Extract every line of the entries that contains the string "what", matching case exactly.

══════════════════════════════

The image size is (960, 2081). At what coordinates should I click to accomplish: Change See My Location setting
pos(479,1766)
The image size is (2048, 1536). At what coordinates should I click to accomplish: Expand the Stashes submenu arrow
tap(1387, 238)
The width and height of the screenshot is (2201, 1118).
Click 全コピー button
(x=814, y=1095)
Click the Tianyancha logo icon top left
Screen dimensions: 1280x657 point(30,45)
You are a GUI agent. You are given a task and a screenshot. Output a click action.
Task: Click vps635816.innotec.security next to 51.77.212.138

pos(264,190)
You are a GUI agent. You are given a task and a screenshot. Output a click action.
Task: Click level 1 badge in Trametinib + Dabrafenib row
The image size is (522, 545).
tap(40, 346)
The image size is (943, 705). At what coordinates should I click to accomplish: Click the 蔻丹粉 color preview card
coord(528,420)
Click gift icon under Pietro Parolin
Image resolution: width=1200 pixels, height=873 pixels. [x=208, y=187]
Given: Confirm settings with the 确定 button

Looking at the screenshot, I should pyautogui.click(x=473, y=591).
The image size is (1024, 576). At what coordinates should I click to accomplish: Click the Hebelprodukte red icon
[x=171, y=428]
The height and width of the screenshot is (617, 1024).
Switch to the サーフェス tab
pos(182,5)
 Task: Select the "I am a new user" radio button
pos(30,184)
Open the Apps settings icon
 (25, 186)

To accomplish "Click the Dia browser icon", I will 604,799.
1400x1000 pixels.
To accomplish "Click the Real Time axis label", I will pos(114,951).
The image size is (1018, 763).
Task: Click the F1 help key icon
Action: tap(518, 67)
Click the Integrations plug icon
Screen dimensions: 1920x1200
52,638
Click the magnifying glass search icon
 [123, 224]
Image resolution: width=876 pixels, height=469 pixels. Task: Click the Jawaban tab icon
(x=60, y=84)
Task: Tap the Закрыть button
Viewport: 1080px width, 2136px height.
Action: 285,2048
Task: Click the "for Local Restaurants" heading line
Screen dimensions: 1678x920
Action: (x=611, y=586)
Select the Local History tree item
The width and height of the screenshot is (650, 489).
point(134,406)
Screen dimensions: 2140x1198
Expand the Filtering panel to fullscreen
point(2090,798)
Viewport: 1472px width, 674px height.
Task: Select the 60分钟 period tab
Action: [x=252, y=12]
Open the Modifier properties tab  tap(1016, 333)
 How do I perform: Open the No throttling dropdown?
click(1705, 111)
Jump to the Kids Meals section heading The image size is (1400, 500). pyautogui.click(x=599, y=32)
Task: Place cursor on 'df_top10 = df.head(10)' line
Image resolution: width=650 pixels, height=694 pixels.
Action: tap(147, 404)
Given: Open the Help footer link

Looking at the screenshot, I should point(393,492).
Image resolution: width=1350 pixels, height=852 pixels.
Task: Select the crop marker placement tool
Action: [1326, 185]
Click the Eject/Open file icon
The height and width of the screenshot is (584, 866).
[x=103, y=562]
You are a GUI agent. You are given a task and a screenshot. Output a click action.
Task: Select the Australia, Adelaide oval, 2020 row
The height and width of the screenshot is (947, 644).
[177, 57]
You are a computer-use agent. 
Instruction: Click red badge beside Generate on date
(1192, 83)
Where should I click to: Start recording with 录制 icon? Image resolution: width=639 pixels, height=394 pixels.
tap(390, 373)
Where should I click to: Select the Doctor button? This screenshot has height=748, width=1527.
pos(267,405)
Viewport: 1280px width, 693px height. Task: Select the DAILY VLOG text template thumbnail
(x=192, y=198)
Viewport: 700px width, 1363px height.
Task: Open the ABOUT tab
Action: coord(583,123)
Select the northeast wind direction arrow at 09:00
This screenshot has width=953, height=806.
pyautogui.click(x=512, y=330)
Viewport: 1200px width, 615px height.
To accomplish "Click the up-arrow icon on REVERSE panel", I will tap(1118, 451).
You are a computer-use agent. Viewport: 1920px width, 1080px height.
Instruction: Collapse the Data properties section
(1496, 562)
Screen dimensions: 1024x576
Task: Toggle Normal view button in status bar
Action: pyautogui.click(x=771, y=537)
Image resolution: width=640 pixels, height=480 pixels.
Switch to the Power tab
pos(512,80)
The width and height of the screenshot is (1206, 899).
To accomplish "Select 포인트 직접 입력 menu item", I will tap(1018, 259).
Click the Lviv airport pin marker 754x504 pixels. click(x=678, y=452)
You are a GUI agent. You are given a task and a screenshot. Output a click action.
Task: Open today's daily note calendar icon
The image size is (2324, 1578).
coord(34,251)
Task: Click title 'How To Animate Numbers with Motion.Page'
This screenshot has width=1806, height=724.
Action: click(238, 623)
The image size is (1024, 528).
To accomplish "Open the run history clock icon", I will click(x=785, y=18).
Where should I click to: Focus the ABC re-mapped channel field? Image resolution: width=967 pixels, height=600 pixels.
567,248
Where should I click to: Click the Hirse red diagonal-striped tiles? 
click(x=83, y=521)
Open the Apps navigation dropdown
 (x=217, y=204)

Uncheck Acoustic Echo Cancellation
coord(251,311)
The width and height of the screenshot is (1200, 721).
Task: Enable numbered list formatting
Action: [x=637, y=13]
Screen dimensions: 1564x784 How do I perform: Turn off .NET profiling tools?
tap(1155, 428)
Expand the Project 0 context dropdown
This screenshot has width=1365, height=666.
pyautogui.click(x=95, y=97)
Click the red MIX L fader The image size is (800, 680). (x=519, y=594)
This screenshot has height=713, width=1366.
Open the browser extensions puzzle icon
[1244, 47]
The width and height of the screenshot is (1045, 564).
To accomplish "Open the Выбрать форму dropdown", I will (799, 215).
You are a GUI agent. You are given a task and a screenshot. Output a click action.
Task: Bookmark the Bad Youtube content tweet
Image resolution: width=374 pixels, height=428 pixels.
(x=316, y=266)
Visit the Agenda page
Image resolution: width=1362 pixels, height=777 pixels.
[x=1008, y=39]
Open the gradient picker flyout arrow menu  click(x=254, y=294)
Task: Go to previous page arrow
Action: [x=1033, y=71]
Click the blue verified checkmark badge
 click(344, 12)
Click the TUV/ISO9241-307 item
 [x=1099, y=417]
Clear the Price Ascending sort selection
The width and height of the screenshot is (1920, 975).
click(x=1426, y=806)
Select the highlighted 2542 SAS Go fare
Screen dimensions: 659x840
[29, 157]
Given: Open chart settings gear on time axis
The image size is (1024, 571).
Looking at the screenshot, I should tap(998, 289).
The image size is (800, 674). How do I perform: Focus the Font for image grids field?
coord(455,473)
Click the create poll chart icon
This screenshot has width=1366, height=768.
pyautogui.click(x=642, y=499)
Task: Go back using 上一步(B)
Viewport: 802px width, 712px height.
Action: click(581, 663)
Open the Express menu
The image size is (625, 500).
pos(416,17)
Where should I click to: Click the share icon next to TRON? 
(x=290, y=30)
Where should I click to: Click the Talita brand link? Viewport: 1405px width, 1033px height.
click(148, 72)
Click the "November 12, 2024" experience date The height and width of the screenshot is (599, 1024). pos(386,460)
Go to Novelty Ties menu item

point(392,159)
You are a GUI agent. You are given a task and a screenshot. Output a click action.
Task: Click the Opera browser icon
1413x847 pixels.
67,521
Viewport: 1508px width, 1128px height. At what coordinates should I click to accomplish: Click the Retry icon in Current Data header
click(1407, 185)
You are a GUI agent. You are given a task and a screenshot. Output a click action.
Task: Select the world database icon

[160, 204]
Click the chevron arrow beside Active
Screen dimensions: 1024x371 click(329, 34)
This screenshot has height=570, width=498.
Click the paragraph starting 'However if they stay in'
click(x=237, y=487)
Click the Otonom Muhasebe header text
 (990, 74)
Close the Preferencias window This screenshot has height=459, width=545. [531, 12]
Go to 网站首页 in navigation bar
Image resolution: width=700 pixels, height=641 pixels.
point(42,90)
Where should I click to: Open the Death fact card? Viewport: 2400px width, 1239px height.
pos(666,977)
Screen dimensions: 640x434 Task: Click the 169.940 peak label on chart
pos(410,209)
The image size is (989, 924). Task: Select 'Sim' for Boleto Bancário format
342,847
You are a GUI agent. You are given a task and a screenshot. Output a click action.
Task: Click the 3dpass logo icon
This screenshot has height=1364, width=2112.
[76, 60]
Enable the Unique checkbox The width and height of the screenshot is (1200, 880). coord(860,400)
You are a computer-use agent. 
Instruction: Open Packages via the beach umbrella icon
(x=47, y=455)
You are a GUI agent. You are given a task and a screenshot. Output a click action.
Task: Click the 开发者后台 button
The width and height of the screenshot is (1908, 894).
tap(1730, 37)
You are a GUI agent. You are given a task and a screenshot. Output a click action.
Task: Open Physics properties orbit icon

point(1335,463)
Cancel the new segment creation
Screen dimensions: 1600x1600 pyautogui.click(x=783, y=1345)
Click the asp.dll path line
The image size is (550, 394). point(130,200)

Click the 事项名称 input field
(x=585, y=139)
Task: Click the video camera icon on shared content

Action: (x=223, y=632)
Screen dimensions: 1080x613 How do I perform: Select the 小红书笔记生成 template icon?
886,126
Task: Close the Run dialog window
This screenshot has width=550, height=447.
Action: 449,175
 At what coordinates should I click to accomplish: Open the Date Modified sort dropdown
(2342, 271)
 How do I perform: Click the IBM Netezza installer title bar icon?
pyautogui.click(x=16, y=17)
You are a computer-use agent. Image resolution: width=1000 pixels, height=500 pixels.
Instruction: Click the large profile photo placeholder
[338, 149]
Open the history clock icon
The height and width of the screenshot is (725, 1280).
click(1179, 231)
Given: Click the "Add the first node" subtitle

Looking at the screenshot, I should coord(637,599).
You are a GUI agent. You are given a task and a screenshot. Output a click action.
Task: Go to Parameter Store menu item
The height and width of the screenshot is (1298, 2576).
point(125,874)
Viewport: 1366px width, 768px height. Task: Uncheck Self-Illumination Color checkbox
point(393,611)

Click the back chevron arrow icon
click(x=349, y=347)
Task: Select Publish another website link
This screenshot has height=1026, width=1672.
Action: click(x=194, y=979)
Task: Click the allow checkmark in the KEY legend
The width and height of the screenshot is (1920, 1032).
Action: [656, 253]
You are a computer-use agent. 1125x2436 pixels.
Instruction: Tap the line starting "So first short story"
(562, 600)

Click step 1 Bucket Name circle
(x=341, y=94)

══════════════════════════════

SOLUTION FOR THIS EXERCISE -
The image size is (960, 2081). At what coordinates should I click to accomplish: Change See My Location setting
The image size is (2048, 1536). At what coordinates should I click to accomplish: Expand the Stashes submenu arrow
The image size is (943, 705). At what coordinates should I click to accomplish: Click the 蔻丹粉 color preview card
The image size is (1024, 576). At what coordinates should I click to accomplish: Click the Hebelprodukte red icon
Viewport: 1508px width, 1128px height. At what coordinates should I click to accomplish: Click the Retry icon in Current Data header
 At what coordinates should I click to accomplish: Open the Date Modified sort dropdown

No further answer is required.